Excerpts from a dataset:

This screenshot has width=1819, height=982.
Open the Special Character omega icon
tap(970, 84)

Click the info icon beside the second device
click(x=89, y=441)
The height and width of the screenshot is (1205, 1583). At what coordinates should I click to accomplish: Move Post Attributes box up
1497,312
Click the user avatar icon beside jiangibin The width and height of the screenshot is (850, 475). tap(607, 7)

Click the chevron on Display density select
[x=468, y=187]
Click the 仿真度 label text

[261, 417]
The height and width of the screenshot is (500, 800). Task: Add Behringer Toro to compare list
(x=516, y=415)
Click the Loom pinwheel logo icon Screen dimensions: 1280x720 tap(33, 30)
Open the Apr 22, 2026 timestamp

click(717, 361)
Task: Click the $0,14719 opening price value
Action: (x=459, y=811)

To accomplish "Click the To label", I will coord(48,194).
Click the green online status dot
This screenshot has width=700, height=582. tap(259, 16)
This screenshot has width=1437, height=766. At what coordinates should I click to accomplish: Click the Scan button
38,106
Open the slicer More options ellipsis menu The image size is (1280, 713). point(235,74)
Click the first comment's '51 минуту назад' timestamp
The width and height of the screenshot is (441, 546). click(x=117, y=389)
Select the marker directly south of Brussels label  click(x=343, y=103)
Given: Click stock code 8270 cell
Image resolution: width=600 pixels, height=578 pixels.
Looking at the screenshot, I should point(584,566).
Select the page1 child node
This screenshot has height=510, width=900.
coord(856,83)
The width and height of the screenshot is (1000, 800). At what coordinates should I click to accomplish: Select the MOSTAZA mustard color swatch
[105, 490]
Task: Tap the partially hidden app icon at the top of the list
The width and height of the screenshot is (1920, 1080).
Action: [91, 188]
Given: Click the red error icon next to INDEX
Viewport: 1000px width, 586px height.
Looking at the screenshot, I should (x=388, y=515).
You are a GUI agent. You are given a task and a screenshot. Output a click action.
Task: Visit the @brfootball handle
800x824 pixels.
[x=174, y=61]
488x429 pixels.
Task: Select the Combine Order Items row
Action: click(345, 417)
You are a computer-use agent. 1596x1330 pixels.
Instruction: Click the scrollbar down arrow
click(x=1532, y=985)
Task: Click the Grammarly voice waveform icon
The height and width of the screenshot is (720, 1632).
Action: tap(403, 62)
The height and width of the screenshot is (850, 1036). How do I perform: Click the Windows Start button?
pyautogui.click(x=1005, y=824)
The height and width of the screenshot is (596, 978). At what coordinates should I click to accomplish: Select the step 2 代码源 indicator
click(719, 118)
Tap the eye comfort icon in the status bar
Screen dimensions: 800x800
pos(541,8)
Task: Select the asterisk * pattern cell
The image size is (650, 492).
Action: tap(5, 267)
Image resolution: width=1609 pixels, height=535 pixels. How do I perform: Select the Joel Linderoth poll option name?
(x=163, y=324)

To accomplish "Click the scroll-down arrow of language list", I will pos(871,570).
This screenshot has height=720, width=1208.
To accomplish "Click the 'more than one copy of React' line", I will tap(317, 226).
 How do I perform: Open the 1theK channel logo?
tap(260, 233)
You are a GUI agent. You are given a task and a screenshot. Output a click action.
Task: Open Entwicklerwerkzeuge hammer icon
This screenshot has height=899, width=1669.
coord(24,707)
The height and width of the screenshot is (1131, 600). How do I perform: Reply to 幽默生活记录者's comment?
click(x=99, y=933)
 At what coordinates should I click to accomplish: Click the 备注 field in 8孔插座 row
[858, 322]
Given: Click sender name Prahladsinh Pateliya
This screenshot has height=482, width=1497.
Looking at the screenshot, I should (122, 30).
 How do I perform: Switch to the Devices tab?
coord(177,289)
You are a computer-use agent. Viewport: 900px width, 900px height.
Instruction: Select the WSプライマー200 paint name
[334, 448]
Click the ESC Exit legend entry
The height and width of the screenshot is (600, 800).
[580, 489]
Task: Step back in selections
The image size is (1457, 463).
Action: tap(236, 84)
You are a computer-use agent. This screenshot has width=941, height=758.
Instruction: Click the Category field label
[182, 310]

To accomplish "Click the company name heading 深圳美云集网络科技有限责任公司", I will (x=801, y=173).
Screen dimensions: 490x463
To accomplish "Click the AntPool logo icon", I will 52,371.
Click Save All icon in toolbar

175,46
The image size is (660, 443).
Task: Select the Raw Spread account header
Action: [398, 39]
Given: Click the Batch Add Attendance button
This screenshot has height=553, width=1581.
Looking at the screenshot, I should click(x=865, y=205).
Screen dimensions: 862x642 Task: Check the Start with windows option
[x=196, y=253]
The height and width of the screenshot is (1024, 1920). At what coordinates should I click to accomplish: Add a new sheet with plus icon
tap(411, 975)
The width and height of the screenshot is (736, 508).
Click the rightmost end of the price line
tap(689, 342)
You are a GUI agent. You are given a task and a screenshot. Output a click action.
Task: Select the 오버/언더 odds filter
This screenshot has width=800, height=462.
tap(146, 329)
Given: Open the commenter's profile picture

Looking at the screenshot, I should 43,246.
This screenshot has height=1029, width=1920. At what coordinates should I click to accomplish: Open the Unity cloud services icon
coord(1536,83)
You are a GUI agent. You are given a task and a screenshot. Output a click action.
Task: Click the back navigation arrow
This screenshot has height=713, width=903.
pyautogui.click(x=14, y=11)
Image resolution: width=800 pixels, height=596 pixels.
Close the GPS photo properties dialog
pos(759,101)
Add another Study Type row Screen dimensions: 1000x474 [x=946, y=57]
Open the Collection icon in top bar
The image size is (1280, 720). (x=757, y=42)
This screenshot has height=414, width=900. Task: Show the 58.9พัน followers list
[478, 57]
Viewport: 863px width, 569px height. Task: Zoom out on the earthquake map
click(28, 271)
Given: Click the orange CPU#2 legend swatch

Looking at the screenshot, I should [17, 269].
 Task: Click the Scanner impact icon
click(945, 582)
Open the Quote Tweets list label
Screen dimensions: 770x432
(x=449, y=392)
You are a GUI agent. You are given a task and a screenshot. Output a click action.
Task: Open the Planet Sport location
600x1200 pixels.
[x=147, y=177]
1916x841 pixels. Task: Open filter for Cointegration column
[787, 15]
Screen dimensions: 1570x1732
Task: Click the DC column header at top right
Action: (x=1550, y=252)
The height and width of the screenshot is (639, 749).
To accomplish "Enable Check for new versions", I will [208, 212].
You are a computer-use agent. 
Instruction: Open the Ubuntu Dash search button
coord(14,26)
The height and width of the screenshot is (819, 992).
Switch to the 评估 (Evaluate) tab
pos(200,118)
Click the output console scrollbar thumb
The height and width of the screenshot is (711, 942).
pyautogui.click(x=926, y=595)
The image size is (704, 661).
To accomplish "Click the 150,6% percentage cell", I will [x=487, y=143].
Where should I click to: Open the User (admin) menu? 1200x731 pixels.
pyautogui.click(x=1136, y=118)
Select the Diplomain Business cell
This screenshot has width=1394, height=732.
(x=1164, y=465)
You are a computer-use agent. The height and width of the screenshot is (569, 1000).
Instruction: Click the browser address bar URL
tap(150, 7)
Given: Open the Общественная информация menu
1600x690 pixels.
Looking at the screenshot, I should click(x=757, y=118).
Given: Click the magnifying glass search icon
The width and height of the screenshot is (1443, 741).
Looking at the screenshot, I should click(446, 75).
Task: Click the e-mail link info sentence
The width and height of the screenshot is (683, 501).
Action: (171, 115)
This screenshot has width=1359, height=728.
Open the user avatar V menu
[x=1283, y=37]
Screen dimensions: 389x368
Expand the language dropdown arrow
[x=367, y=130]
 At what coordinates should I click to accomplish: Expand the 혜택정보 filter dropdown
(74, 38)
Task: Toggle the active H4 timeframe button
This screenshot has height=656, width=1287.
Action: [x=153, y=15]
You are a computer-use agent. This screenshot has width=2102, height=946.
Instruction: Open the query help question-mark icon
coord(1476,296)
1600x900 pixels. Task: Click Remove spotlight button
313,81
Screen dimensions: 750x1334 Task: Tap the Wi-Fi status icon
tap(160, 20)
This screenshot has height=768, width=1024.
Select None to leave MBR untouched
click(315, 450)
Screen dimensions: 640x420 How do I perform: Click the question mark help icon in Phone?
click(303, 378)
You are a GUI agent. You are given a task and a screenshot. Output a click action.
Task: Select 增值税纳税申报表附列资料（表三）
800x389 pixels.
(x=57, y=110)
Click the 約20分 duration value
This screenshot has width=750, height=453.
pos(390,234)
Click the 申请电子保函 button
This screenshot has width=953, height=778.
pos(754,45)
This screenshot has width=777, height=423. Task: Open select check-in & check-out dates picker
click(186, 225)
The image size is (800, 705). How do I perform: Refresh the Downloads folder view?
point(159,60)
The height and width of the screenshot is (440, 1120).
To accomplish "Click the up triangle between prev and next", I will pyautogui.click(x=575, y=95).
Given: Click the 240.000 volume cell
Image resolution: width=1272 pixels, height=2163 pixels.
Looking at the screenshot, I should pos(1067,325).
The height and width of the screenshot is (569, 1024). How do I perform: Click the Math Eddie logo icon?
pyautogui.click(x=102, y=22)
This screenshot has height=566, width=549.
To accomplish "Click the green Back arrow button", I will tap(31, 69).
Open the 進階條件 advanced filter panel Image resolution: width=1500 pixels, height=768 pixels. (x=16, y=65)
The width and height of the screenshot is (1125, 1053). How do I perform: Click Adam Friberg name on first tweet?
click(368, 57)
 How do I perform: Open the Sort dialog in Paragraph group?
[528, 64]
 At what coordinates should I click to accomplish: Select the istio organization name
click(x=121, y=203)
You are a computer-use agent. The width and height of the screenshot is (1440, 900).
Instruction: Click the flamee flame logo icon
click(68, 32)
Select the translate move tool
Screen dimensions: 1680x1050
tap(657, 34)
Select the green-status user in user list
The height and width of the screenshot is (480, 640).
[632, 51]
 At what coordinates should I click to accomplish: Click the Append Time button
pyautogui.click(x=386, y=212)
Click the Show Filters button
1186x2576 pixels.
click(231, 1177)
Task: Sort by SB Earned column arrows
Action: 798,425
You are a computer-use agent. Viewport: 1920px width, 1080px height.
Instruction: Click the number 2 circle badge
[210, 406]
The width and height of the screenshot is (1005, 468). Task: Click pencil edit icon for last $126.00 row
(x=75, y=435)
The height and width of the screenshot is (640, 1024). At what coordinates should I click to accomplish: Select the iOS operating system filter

Assignment: Every line above with the word "next" is to be copied out.

Finished exercise:
Given: Click the red error icon next to INDEX
To accomplish "Click the up triangle between prev and next", I will pyautogui.click(x=575, y=95).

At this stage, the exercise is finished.